Provided data.
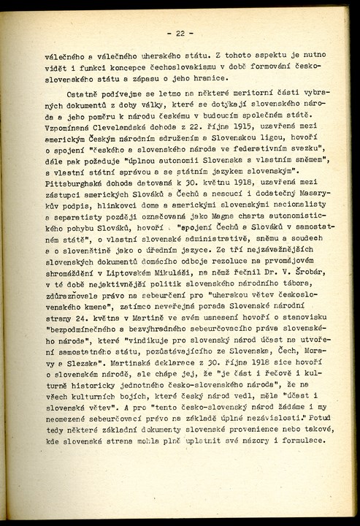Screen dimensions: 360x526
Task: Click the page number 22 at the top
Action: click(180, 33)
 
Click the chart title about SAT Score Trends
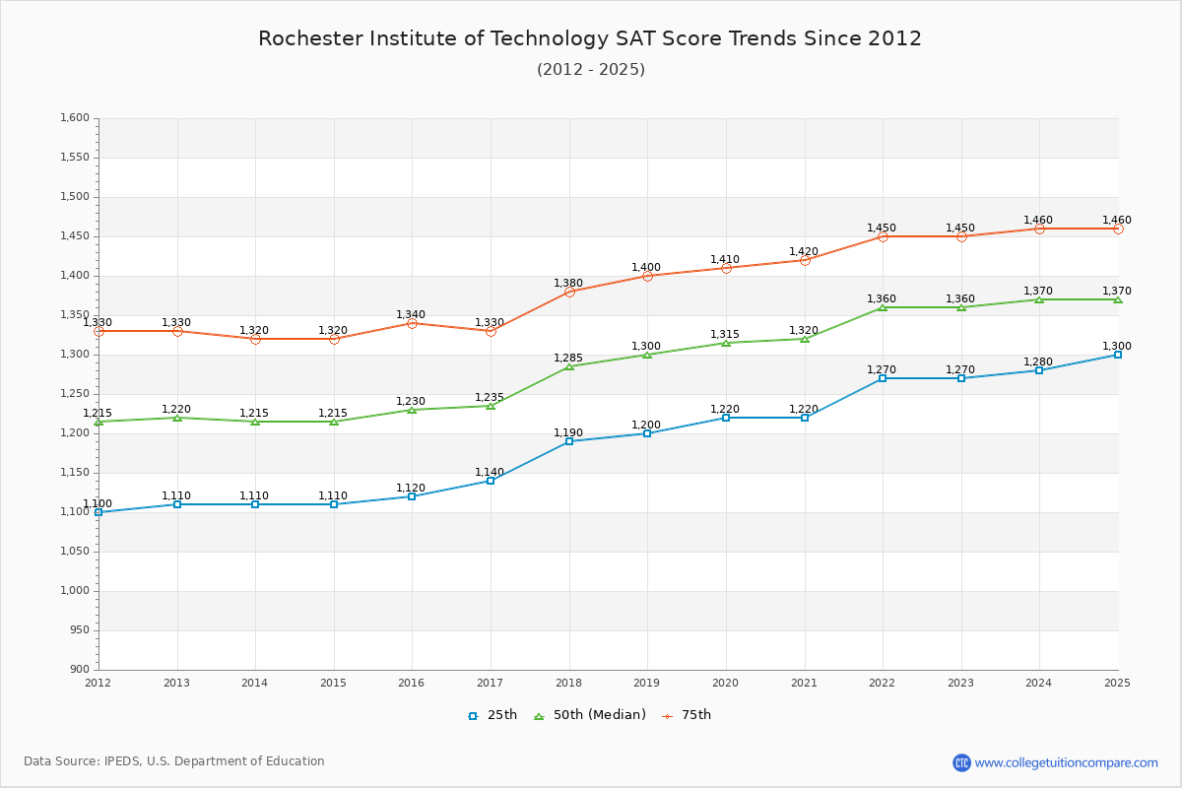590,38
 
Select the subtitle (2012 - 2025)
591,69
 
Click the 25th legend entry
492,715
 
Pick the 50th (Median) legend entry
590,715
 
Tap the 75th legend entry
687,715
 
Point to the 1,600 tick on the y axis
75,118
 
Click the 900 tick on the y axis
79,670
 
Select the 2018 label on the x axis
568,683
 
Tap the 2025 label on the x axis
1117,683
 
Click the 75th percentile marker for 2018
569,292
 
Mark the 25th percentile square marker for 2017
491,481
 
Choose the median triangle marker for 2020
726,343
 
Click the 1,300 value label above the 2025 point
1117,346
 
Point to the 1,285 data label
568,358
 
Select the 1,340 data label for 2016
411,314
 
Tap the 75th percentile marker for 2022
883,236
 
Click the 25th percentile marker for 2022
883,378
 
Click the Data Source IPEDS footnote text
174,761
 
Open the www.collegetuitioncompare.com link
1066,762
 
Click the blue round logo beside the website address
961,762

...

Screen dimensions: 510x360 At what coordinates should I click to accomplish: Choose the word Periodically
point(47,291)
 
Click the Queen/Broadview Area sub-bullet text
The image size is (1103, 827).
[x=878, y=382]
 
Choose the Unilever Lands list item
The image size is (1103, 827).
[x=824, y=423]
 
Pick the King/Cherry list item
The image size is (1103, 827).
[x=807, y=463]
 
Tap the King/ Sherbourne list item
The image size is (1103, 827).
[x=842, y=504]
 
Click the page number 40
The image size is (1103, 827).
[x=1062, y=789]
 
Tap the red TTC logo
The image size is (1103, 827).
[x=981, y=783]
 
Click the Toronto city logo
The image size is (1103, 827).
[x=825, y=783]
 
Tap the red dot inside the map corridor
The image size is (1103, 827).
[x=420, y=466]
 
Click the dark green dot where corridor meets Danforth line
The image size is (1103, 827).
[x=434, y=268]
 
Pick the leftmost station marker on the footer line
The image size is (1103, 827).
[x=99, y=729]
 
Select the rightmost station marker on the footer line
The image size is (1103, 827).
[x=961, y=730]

Stated problem. List every line of the listing above that contains the string "page", copying each line in full. Case counts, so include only lines where the string matches exactly.

Response to this task.
Task: Click the page number 22 at the top
Click the page number 40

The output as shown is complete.